Margot Käßmann, 51, Ratsvorsitzende der Evangelischen Kirche in Deutschland, zum Medienjahr 2009
aus DER SPIEGEL 53/2009

SPIEGEL: Im deutschen Fernsehen waren im zu Ende gehenden Jahr Reality-Formate wie »Frauentausch«, »Erwachsen auf Probe« oder »Bauer sucht Frau« erfolgreich. Was sagt das über unsere TV-Kultur?

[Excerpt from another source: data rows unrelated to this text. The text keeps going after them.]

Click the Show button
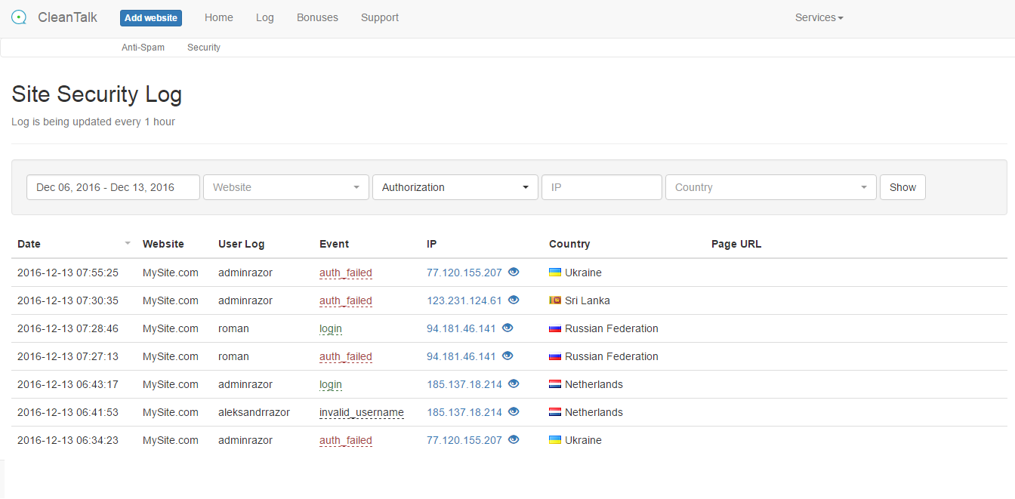tap(902, 187)
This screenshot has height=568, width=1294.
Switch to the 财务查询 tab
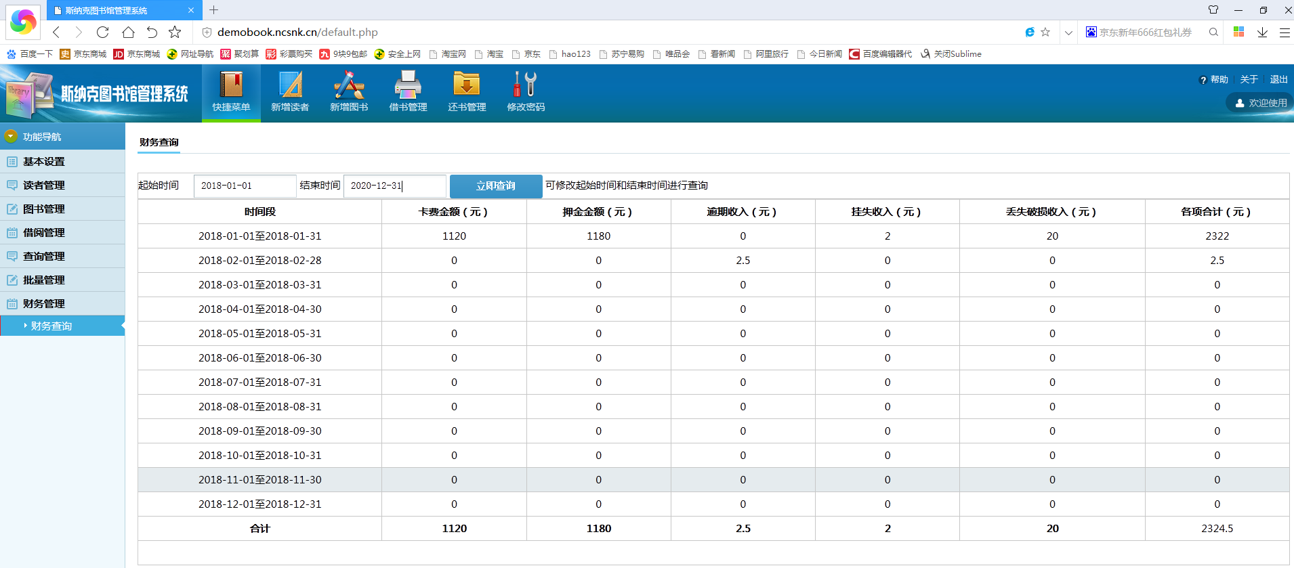(159, 142)
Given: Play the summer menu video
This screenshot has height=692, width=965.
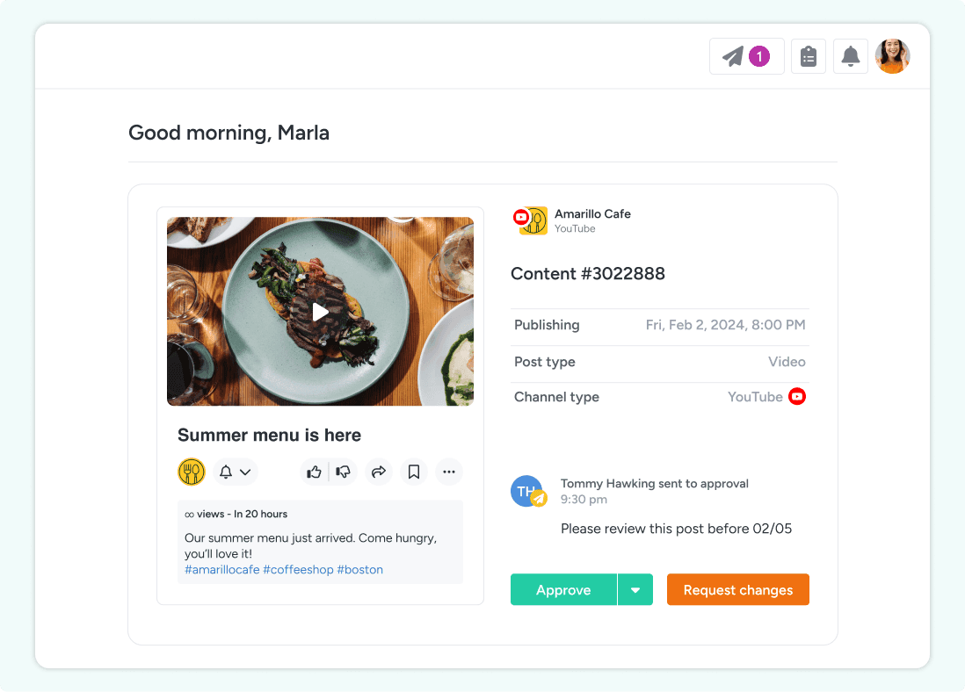Looking at the screenshot, I should (320, 312).
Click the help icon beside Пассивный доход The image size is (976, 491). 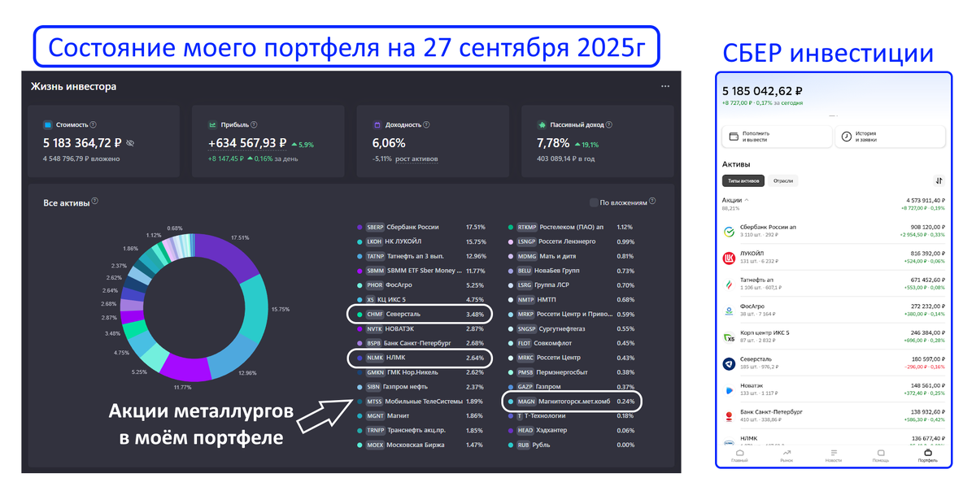(x=609, y=125)
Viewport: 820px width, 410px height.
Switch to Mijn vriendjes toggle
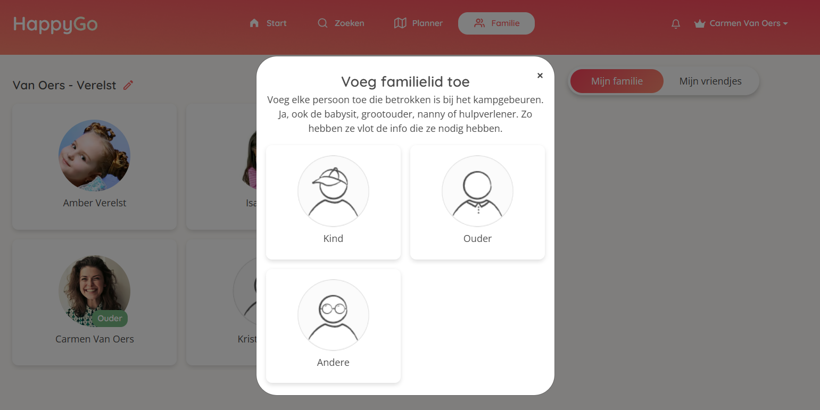tap(710, 81)
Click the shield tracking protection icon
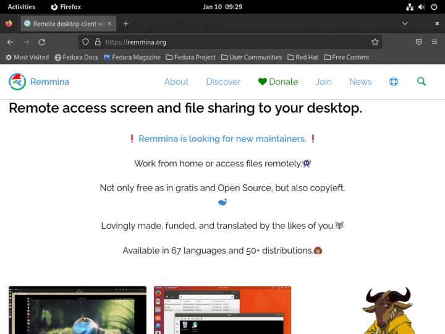This screenshot has width=445, height=334. 85,42
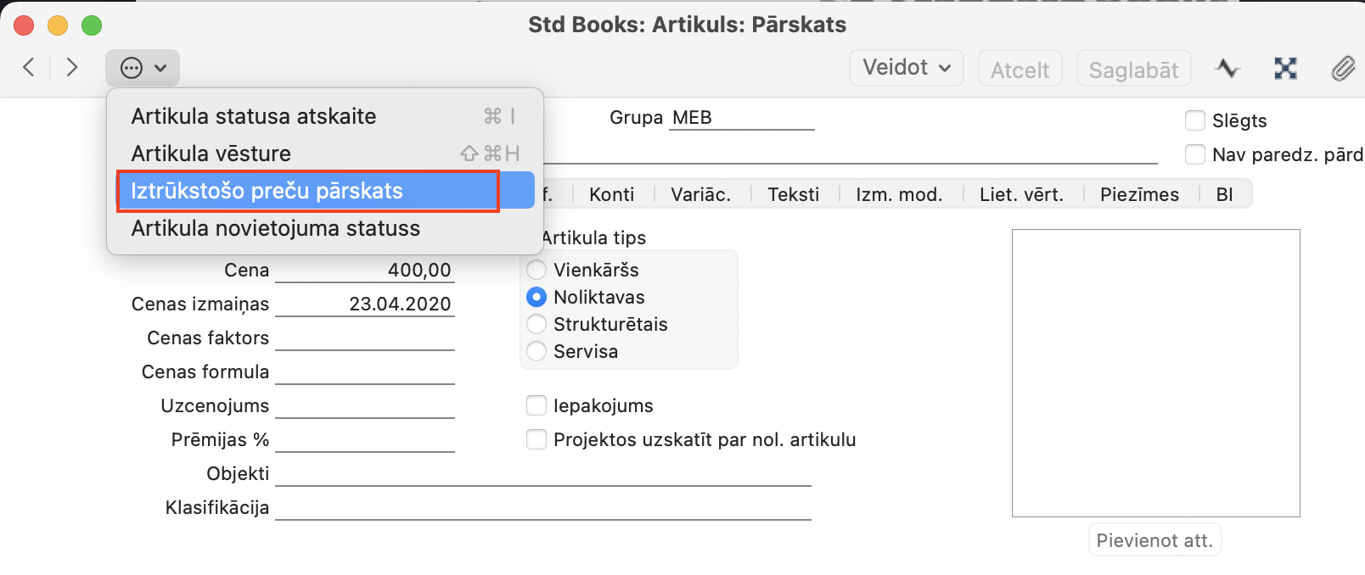The image size is (1365, 575).
Task: Select Artikula statusa atskaite menu entry
Action: (254, 116)
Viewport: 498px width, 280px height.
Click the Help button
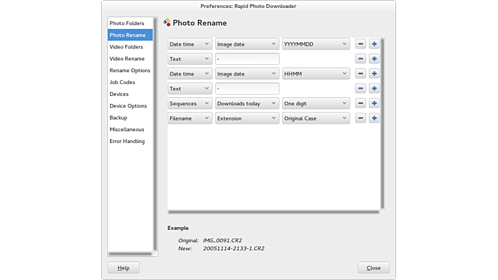tap(124, 268)
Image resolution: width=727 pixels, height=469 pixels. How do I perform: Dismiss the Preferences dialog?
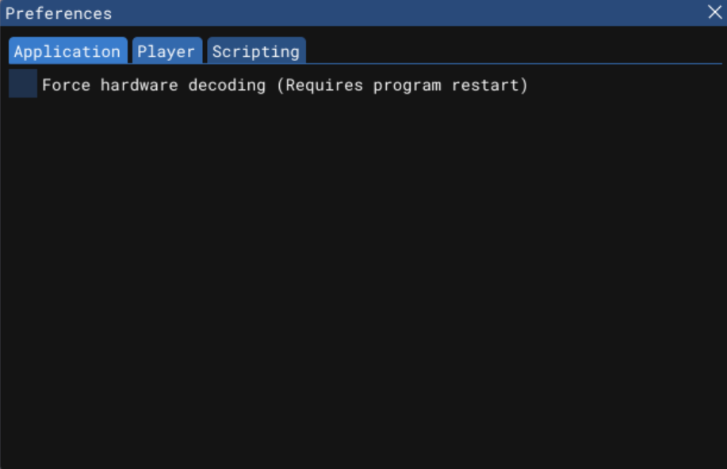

Käßmann: Mir tun die Menschen leid, die vor die Kamera gezerrt werden und oft die Folgen gar nicht absehen können. Der Schutz der Privatsphäre scheint nichts mehr wert. Jugendliche, die in Castingshows gehen und sich dort blamieren, weil sie vielleicht nicht singen können, werden zigmal vorgeführt; die ganze Nation lacht drüber. Wie sollen solche Kinder am nächsten Tag wieder mit Selbstbewusstsein in die Schule gehen? Es geht offenbar nur noch um den programmierten Tabubruch, um nichts anderes. Die Sender müssen sich ihrer Verantwortung für die Menschenwürde wieder bewusst werden.

SPIEGEL: Und wie beurteilen Sie die Printmedien?

Käßmann: Der Umgang mit einer HIVinfizierten Sängerin hat für mich Grenzen überschritten. Mehr kann man einen Menschen nicht bloßstellen. Die Verantwortung tragen aber auch Menschen, die diese Medien kaufen. Würden sie das nicht tun, würde sich die Berichterstattung ganz schnell ändern.

SPIEGEL: Auch die Kirchen haben Verantwortung in den Medien. Ihre Vertreter sitzen in den Fernseh- und Rundfunkräten. Beim Eklat um ZDF-Chefredakteurs Nikolaus Brender haben sich die Kirchen kaum zu Wort gemeldet.

Käßmann: Ich habe ein großes Unbehagen, wenn Parteien die Sender beeinflussen. Wir müssen sicher als Kirche immer wieder drauf achten, dass die Personen, die uns in den Aufsichtsgremien der Sender vertreten, auch wirklich einen kritischen Geist einbringen.